Home What Does it Mean to Make 5 Million Maps? Platial’s Legacy

What Does it Mean to Make 5 Million Maps? Platial’s Legacy

It’s not every day that a business shuts down but declares itself a success in helping kick off an unstoppable movement to change the world.

Community mapping service Platial announced this week that it is turning off its servers and asking users to move their content onto the servers of other providers. Just short of 5 years old, Platial raised some venture capital, bought other small companies and made a name for itself, but in the end wasn’t able to build a business. Co-founder Di-Ann Eisnor defiantly says that Platial changed the world anyway. Cartography used to be an elite practice of drawing borders around resources and power. Platial helped transform it into an accessible practice for millions of people to share how they have experienced the world around them.

In the late 90’s Di-Ann Eisnor was the founder and CEO of Eisnor Inc., an “alternative” marketing agency that helped companies launch and grew to 60 employees with $15 million in annual revenue. In 2000 she sold that company to Omnicon.

Then she traveled the world and did independent marketing work for large companies and small cultural institutions.

In 2004, Eisnor co-founded Platial in Portland, Oregon with Jake Olsen and Jason Wilson. The company’s pre-launch website described the project as “a rapidly developing application and community pivoting on the anchors of user annotation, layerability, collaborative mapping, social networking and real world publishing.” The three founders said they were taking advice from people like Clay Shirky, Anselm Hook and Arturo Duran. In addition to an email list you could sign up to learn when the product was available, the Platial website was filled with a tag cloud linking to Delicious pages of community bookmarks on topics like folksonomy, groupmaps and where2.0.

Platial put itself right in the middle of those heady times. We were all going to describe, categorize and display our world on our terms. Blogger had just been bought by Google the year before and WordPress had just launched. Delicious and Flickr had just gone live and would be acquired by Yahoo a year after Platial’s founding.

These were revolutionary tools, like tiny virtual Gutenberg dynamos, the number of publishers and amount of content and data published exploded. People were telling their stories through blog posts, they were posting their photos and using Platial and Frappr, which Platial later acquired, they were making maps.

They made maps about the history of Palo Alto, California. About the reconstruction of New Orleans. About the companies that make London, England the arms trade capital of the world. In the end Platial held 5 million user-created maps.

For perspective, the field of cartography began roughly 1500 years ago. Only 1,000 European maps of the world are known to still exist from the years 500 through 1600. Platial’s properties saw users make that many maps every eight hours, on average.

Now people are making maps all over the web, including on Google’s MyMaps service. Eisnor says Platial was particularly innovative among map making services. But it wasn’t able to build a sustainable business.

Eisnor says the business model was always local advertising but local advertising didn’t arrive in time. The company’s 500,000 map widgets embedded in blogs around the web never brought in more than a pittance in revenues. Delivering those widgets cost thousands of dollars per month. The company had a half a million iPhone app users to serve after being featured by Apple. The small staff worked without pay for the last 18 months. Several acquisition conversations fell through.

This weekend co-founder Jason Wilson put up a post on the company blog titled Geographic Euthanasia: The End of Platial As We Know It.

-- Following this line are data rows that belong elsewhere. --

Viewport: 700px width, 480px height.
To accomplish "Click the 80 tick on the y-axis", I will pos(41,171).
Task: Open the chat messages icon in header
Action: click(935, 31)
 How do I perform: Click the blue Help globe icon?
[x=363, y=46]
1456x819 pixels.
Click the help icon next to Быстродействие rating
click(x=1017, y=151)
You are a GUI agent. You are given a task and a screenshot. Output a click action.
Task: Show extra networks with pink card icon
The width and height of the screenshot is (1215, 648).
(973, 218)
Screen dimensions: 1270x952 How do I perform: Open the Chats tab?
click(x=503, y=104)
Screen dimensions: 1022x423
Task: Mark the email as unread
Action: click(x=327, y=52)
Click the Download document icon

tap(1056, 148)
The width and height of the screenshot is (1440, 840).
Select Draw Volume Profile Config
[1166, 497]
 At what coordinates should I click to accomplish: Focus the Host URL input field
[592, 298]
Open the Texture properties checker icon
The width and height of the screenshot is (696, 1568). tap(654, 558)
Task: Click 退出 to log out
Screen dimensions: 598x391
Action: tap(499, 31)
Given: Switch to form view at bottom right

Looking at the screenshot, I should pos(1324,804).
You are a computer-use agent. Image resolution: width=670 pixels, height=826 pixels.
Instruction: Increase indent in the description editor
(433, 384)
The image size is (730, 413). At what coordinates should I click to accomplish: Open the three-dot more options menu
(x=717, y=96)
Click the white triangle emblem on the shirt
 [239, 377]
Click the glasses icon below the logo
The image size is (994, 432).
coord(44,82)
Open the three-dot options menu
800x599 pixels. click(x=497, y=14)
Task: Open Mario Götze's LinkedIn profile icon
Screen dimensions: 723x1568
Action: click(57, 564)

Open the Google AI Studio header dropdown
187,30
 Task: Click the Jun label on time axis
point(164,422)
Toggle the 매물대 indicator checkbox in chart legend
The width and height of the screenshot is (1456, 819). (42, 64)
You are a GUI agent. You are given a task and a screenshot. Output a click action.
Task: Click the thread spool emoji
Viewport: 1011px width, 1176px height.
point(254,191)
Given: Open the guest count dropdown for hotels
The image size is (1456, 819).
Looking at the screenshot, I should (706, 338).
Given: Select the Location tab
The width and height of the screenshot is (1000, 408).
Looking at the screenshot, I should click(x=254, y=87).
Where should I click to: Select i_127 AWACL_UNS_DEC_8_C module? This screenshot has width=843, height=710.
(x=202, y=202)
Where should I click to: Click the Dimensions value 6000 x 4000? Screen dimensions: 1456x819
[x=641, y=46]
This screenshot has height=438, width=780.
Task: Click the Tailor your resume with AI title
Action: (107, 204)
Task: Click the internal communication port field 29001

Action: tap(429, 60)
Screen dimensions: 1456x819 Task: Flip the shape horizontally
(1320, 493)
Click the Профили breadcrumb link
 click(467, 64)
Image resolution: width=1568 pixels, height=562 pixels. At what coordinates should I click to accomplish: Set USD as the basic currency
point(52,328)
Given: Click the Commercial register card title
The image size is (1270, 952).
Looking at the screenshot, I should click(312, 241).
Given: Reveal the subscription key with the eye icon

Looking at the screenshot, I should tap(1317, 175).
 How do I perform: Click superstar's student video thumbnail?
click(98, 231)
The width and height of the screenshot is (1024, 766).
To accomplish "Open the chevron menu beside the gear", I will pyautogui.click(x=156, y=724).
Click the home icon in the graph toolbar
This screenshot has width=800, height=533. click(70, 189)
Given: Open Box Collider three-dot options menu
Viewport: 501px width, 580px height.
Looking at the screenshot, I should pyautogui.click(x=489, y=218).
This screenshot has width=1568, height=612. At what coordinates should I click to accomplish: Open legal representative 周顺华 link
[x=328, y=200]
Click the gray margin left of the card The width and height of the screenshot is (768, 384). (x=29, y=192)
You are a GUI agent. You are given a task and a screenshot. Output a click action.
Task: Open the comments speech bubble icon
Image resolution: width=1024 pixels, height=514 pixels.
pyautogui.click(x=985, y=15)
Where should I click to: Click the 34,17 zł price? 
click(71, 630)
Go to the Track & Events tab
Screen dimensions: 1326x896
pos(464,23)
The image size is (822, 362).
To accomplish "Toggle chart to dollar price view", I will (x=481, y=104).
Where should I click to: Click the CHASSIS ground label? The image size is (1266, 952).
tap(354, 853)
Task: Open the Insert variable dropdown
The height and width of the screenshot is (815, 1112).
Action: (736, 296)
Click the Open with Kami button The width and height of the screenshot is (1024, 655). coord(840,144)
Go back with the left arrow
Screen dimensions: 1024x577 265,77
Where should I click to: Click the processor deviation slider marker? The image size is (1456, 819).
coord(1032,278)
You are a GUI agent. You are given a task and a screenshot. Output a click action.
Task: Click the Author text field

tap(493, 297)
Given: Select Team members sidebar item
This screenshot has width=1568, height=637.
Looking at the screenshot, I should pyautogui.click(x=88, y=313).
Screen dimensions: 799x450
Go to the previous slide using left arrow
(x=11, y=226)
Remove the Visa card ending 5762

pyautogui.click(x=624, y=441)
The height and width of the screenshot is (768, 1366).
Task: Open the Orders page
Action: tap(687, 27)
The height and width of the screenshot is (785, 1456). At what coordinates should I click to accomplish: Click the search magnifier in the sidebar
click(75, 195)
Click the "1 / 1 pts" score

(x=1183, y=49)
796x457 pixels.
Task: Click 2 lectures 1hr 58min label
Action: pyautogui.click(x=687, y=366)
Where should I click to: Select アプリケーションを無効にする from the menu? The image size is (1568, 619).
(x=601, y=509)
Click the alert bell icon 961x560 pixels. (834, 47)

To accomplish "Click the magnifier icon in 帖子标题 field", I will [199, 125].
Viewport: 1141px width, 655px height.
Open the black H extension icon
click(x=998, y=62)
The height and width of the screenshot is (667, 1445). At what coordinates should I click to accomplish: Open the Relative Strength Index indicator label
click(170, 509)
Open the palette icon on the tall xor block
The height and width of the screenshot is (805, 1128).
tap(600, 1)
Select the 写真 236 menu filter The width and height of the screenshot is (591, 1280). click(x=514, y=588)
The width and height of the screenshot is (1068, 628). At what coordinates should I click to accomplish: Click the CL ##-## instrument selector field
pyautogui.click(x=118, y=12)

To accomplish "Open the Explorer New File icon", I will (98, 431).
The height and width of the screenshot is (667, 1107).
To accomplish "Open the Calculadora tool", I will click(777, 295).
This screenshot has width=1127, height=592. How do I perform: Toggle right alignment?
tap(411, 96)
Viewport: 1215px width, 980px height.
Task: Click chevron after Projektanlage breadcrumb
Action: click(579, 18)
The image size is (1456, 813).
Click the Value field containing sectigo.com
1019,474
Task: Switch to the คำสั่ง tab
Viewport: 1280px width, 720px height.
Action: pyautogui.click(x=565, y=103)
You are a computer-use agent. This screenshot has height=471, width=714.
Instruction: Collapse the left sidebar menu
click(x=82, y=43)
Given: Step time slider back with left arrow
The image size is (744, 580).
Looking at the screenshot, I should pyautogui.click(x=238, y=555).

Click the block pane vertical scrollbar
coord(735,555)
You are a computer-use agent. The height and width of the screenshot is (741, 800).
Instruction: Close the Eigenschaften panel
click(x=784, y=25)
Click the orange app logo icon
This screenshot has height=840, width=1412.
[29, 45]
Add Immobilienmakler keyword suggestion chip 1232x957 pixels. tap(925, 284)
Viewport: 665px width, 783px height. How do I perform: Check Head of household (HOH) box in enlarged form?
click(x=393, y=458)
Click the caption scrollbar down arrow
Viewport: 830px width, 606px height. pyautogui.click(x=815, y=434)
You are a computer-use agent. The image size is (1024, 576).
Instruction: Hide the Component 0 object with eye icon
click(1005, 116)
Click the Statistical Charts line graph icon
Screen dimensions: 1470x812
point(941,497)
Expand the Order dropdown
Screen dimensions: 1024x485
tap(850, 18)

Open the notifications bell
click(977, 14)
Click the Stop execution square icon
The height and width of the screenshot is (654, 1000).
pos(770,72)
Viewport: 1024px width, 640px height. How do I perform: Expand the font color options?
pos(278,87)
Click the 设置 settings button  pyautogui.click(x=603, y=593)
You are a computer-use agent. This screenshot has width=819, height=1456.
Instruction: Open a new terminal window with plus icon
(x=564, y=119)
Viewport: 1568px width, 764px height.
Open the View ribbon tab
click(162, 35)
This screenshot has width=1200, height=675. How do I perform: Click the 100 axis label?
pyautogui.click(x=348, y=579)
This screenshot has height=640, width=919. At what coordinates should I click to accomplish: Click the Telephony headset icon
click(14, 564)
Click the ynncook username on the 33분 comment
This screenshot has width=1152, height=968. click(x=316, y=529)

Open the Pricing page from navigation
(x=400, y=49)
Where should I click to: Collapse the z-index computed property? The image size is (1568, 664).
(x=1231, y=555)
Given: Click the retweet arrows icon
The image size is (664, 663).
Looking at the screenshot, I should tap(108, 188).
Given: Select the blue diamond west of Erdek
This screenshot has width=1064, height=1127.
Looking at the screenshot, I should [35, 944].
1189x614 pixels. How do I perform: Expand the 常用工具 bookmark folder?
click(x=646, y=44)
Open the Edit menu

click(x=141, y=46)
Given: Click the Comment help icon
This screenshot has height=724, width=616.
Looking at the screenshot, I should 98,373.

Eisnor says she has very mixed feelings about the elephant in the middle of the room, Google. “Without them we would be going out of business and there would be no where to send the data.”

“They started MyMaps two years after us. They executed really well. We didn’t pull it off… In terms of telling stories, I don’t know that there’s a business in [user created maps]. Google’s [map making effort] doesn’t have to be sustainable, it has an infinite amount of money. But Google is allowing people to tell their stories and is not in danger of having to shut down peoples’ maps. Plus they are very active in places like Africa where it’s even more important and hard to get people to contribute.

“Never mind that we used their maps. We took the movement further than they could have.”

Eisnor works at Waze now, a company that’s building real time street maps through shared driving data. It’s not the same, it’s an attempt to disrupt an established market instead of an effort to create a new user behavior, Eisnor says. Neither are the numerous location based check-in networks the same as what Platial was doing, they aren’t really about telling a story.

The market’s enthusiasm for user generated mapping may be contracting after a few years of initial excitement, but make no mistake: there is a big new way for people to publish the way we see the world now. That’s important and it will never disappear.

Platial says it was all about “AutoBioGeography, Place Memory, Location Awareness.” Those are important concepts that were changed by this ambitious little startup, whether it survived as a business or not.